Only the MSB of the two counters are at the same frequency. The other bits in one counter have different frequencies from those in the other counter.

All the bits at the output of one counter, together, represent a digital bus. Thus, in a PLL frequency synthesizer there are two buses, one for the reference counter, the other for the output (or VCO) counter. In a uni-bit PLL, of the two digital buses, only one bit (line) of each is used. All the rest of the information is lost.

==Complexity of PLL design==
PLL design is an interdisciplinary task, difficult even for experts in PLLs. This - for the Unibit PLL, which is simpler than the Multibit PLL. The design should take into account:

- [Control theory, closed loop system.
- Radio frequency RF design - the oscillator, high frequency components
- Analog circuits - loop filter
- Digital circuits - counters, phase measurement
- RFI/EMI, shielding, grounding
- Statistics of noise and phase noise in electronic components and circuits.

==Multibit PLL==
===Principle of operation===
The above PLL uses more of the bits in the two counters. There is a difficult problem, of comparing signals at different frequencies, in two digital buses which count to a different final value.

Improved performance is possible by using the faster bits of the counters, taking into account the additional available information.

The operation of the PLL is further disrupted by overflow in the counters. This effect is only relevant in multibit PLLs; for Unibit PLL, there is only the one-bit signal MSB, therefore no overflow is possible.

===Implementation===
The additional degree of freedom in Multibit PLLs allows to adapt each PLL to specific requirements. This can be effectively implemented with programmable logic devices (PLD), for example those manufactured by Altera Corp. Altera provides both digital components and advanced design tools for using and programming the components.
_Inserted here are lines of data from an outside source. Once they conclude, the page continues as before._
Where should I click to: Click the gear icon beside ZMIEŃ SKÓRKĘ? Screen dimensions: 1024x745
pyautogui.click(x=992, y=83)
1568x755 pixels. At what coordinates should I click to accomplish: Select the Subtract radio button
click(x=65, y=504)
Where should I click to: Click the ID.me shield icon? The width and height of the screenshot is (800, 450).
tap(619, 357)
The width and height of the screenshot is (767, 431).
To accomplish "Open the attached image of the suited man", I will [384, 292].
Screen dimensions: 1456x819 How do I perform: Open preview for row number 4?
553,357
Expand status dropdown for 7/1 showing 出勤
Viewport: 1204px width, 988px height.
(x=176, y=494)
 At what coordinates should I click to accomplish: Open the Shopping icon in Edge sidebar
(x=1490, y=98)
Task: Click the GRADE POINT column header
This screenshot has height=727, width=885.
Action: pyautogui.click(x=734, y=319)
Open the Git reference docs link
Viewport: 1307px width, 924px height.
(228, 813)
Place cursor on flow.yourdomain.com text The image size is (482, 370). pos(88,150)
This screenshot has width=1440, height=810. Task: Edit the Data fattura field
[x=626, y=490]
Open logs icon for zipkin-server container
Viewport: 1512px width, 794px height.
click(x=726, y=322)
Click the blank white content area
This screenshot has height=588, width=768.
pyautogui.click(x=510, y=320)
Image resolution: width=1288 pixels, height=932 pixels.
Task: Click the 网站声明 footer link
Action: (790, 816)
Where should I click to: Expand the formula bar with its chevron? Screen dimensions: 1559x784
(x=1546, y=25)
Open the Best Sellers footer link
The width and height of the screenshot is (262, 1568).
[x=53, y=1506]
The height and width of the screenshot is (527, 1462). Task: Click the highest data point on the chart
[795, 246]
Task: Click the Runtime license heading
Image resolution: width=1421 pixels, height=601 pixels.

Early multibit PLLs used a microprocessor, a microcontroller or DSP to close the loop in a smart implementation.

===Benefits===
A multibit PLL offers fine frequency resolution and fast frequency hopping, together with lower phase noise and lower power consumption.
It thus enhances the overall performance envelope of the PLL.

The loop bandwidth can be optimized for phase noise performance and/or frequency settling speed; it depends less on the frequency resolution.

Improving the PLL performance can make better use of the frequency spectrum and reduce transmit power. And indeed, PLL performance is being constantly improved.